--- OBJECTIVE ---
Present every line of the listing below as a Markdown table with two columns, No. and Line, numbering the rows in order and omitting blank lines.

━━━━━ LISTED RECORDS ━━━━━

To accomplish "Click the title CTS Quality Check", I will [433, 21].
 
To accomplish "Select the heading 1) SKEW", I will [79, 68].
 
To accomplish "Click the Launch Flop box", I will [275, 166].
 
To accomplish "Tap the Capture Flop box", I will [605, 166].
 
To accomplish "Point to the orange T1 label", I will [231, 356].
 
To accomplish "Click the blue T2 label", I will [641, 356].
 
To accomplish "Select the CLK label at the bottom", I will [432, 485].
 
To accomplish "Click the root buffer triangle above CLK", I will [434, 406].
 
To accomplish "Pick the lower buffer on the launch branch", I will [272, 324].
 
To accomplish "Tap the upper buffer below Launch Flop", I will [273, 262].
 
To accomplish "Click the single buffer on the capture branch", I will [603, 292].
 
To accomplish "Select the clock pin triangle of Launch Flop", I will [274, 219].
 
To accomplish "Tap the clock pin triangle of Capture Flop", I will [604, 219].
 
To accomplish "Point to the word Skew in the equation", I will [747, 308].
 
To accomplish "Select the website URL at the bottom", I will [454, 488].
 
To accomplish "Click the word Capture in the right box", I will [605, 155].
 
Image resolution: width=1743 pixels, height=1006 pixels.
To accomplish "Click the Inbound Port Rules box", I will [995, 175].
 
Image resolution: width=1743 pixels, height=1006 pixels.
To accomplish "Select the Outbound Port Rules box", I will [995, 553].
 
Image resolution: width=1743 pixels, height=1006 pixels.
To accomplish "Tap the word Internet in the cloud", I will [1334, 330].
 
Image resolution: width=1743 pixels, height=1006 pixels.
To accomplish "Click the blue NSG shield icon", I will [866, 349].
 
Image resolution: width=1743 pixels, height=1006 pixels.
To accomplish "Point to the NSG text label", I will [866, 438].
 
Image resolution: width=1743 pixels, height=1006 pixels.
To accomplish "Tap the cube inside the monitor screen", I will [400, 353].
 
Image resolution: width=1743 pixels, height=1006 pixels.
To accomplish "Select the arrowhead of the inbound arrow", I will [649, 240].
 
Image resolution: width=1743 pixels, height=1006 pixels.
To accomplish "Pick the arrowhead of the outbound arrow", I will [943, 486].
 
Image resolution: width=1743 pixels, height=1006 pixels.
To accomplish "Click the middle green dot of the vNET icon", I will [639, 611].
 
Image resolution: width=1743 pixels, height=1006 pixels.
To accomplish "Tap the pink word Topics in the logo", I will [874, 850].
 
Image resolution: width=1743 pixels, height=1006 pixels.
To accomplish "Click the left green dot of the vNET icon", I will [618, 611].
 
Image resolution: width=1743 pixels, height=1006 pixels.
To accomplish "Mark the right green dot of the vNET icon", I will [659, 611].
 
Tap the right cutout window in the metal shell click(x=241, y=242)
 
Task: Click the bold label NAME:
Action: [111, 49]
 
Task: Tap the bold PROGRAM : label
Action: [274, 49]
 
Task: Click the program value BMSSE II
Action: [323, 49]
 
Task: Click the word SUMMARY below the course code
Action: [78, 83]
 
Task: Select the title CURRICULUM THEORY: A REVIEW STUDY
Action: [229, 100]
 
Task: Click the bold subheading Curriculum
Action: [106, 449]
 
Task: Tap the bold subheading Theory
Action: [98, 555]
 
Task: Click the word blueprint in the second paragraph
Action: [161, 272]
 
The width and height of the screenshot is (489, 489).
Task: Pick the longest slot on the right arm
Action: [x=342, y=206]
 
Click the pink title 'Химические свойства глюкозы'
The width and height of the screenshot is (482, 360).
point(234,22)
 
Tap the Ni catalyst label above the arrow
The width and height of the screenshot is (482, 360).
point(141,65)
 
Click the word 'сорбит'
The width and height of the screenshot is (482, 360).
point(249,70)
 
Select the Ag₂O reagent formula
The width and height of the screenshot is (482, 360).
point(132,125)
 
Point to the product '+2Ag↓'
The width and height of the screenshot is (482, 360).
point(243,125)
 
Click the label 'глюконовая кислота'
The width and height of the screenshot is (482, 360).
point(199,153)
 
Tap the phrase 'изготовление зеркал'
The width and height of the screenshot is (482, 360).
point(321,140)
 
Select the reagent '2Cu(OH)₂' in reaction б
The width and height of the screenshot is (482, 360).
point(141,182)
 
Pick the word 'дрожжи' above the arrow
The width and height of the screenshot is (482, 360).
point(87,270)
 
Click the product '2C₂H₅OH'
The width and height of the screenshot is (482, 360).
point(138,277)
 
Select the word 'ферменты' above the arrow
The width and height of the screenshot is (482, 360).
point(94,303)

━━━━━

--- THE OUTPUT ---
| No. | Line |
|---|---|
| 1 | To accomplish "Click the title CTS Quality Check", I will [433, 21]. |
| 2 | To accomplish "Select the heading 1) SKEW", I will [79, 68]. |
| 3 | To accomplish "Click the Launch Flop box", I will [275, 166]. |
| 4 | To accomplish "Tap the Capture Flop box", I will [605, 166]. |
| 5 | To accomplish "Point to the orange T1 label", I will [231, 356]. |
| 6 | To accomplish "Click the blue T2 label", I will [641, 356]. |
| 7 | To accomplish "Select the CLK label at the bottom", I will [432, 485]. |
| 8 | To accomplish "Click the root buffer triangle above CLK", I will [434, 406]. |
| 9 | To accomplish "Pick the lower buffer on the launch branch", I will [272, 324]. |
| 10 | To accomplish "Tap the upper buffer below Launch Flop", I will [273, 262]. |
| 11 | To accomplish "Click the single buffer on the capture branch", I will [603, 292]. |
| 12 | To accomplish "Select the clock pin triangle of Launch Flop", I will [274, 219]. |
| 13 | To accomplish "Tap the clock pin triangle of Capture Flop", I will [604, 219]. |
| 14 | To accomplish "Point to the word Skew in the equation", I will [747, 308]. |
| 15 | To accomplish "Select the website URL at the bottom", I will [454, 488]. |
| 16 | To accomplish "Click the word Capture in the right box", I will [605, 155]. |
| 17 | Image resolution: width=1743 pixels, height=1006 pixels. |
| 18 | To accomplish "Click the Inbound Port Rules box", I will [995, 175]. |
| 19 | Image resolution: width=1743 pixels, height=1006 pixels. |
| 20 | To accomplish "Select the Outbound Port Rules box", I will [995, 553]. |
| 21 | Image resolution: width=1743 pixels, height=1006 pixels. |
| 22 | To accomplish "Tap the word Internet in the cloud", I will [1334, 330]. |
| 23 | Image resolution: width=1743 pixels, height=1006 pixels. |
| 24 | To accomplish "Click the blue NSG shield icon", I will [866, 349]. |
| 25 | Image resolution: width=1743 pixels, height=1006 pixels. |
| 26 | To accomplish "Point to the NSG text label", I will [866, 438]. |
| 27 | Image resolution: width=1743 pixels, height=1006 pixels. |
| 28 | To accomplish "Tap the cube inside the monitor screen", I will [400, 353]. |
| 29 | Image resolution: width=1743 pixels, height=1006 pixels. |
| 30 | To accomplish "Select the arrowhead of the inbound arrow", I will [649, 240]. |
| 31 | Image resolution: width=1743 pixels, height=1006 pixels. |
| 32 | To accomplish "Pick the arrowhead of the outbound arrow", I will [943, 486]. |
| 33 | Image resolution: width=1743 pixels, height=1006 pixels. |
| 34 | To accomplish "Click the middle green dot of the vNET icon", I will [639, 611]. |
| 35 | Image resolution: width=1743 pixels, height=1006 pixels. |
| 36 | To accomplish "Tap the pink word Topics in the logo", I will [874, 850]. |
| 37 | Image resolution: width=1743 pixels, height=1006 pixels. |
| 38 | To accomplish "Click the left green dot of the vNET icon", I will [618, 611]. |
| 39 | Image resolution: width=1743 pixels, height=1006 pixels. |
| 40 | To accomplish "Mark the right green dot of the vNET icon", I will [659, 611]. |
| 41 | Tap the right cutout window in the metal shell click(x=241, y=242) |
| 42 | Task: Click the bold label NAME: |
| 43 | Action: [111, 49] |
| 44 | Task: Tap the bold PROGRAM : label |
| 45 | Action: [274, 49] |
| 46 | Task: Click the program value BMSSE II |
| 47 | Action: [323, 49] |
| 48 | Task: Click the word SUMMARY below the course code |
| 49 | Action: [78, 83] |
| 50 | Task: Select the title CURRICULUM THEORY: A REVIEW STUDY |
| 51 | Action: [229, 100] |
| 52 | Task: Click the bold subheading Curriculum |
| 53 | Action: [106, 449] |
| 54 | Task: Tap the bold subheading Theory |
| 55 | Action: [98, 555] |
| 56 | Task: Click the word blueprint in the second paragraph |
| 57 | Action: [161, 272] |
| 58 | The width and height of the screenshot is (489, 489). |
| 59 | Task: Pick the longest slot on the right arm |
| 60 | Action: [x=342, y=206] |
| 61 | Click the pink title 'Химические свойства глюкозы' |
| 62 | The width and height of the screenshot is (482, 360). |
| 63 | point(234,22) |
| 64 | Tap the Ni catalyst label above the arrow |
| 65 | The width and height of the screenshot is (482, 360). |
| 66 | point(141,65) |
| 67 | Click the word 'сорбит' |
| 68 | The width and height of the screenshot is (482, 360). |
| 69 | point(249,70) |
| 70 | Select the Ag₂O reagent formula |
| 71 | The width and height of the screenshot is (482, 360). |
| 72 | point(132,125) |
| 73 | Point to the product '+2Ag↓' |
| 74 | The width and height of the screenshot is (482, 360). |
| 75 | point(243,125) |
| 76 | Click the label 'глюконовая кислота' |
| 77 | The width and height of the screenshot is (482, 360). |
| 78 | point(199,153) |
| 79 | Tap the phrase 'изготовление зеркал' |
| 80 | The width and height of the screenshot is (482, 360). |
| 81 | point(321,140) |
| 82 | Select the reagent '2Cu(OH)₂' in reaction б |
| 83 | The width and height of the screenshot is (482, 360). |
| 84 | point(141,182) |
| 85 | Pick the word 'дрожжи' above the arrow |
| 86 | The width and height of the screenshot is (482, 360). |
| 87 | point(87,270) |
| 88 | Click the product '2C₂H₅OH' |
| 89 | The width and height of the screenshot is (482, 360). |
| 90 | point(138,277) |
| 91 | Select the word 'ферменты' above the arrow |
| 92 | The width and height of the screenshot is (482, 360). |
| 93 | point(94,303) |